The next week, the pages are dotted with conference calls about working from home, calls to the pharmacy to get medication stocked up, calls to older family members and the like. I also kept track of the crazy news bulletins that were coming in, seemingly by the hour:
- NCAA tourney cancelled
- MLB season postponed
- Broadway goes dark
- Italy locked down
- Election primaries delayed
- U.S. Supreme Court closed
- My daughter who was home from college for spring break was required to empty out her dorm room, her semester on campus over.
- My son’s high school sent everyone home to learn online.
- We asked all of our staff at our law firm to work from home.
I took out my green fine-tip marker and drew a picture of a virus. I used the emoji for virus as my inspiration, in case you’re curious. Beside it, in caps, a proclamation that summed up how I was feeling:
COVID-19, YOU MISERABLE BASTARD.
This is a horrible, horrible time.
- People are dying
- People are very, very ill.
- People are losing their jobs.
- People are isolated.
- People are scared.
It is amazing to see how quickly we are adapting and trying to make things work. From no-touch deliveries to game nights via Zoom to lots and lots of family walks.

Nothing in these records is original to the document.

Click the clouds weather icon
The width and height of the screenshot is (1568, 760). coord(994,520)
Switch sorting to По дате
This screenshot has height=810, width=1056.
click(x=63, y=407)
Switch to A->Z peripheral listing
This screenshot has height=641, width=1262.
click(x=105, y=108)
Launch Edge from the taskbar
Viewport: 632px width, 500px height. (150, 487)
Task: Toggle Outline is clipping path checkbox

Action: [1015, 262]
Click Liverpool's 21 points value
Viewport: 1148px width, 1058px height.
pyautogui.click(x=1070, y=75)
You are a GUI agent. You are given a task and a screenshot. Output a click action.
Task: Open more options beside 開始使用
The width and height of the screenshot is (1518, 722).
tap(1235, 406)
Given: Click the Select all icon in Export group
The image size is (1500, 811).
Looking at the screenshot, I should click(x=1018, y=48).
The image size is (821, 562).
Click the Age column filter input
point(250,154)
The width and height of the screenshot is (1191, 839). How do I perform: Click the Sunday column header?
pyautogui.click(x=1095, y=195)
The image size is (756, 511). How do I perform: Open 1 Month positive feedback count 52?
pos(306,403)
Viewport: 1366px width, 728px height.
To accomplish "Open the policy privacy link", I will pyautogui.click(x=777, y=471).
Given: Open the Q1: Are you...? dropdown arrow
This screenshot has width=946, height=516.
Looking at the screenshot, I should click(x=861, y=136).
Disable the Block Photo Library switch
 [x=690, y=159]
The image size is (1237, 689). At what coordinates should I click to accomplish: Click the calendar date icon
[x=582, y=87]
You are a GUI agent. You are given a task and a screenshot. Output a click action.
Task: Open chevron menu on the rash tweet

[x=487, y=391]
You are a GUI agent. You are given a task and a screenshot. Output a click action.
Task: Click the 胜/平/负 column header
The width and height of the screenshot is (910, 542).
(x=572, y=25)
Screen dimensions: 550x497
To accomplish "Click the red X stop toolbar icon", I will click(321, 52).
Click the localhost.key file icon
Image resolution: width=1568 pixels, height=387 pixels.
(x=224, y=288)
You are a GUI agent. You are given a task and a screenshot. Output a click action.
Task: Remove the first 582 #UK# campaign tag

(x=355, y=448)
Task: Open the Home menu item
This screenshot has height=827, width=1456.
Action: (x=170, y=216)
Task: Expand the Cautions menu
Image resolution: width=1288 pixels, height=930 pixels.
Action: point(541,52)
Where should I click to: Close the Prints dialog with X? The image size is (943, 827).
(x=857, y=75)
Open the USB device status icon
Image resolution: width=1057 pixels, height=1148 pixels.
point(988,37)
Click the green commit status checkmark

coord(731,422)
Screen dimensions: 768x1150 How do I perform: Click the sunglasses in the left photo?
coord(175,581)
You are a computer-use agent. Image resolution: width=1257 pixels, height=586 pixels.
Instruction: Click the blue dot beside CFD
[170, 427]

It looks like we might be in this new normal for quite a while. I am on a number of college parent FaceBook pages and have seen a LOT of parents complaining about their now-home college freshmen.
- He is eating too much.
- She stays up too late.
- He is moody.
And the like.
Everyone has their own parenting style and that is fine. For me, though, at this surreal, scary time, I am not sweating the small stuff. I am picking my battles.
And so far, there haven’t been any worth fighting.
My feeling is she was living on her own just two weeks ago and doing great. As long as she isn’t being disrespectful about what she is doing, so what? I am just thankful to have her home safely.
A Magic Shield for All of Us
I wish I could put a magic shield around my loved ones to protect them. And I wish I could put a magic shield around your loved ones, too.
Stay home and stay healthy, everyone.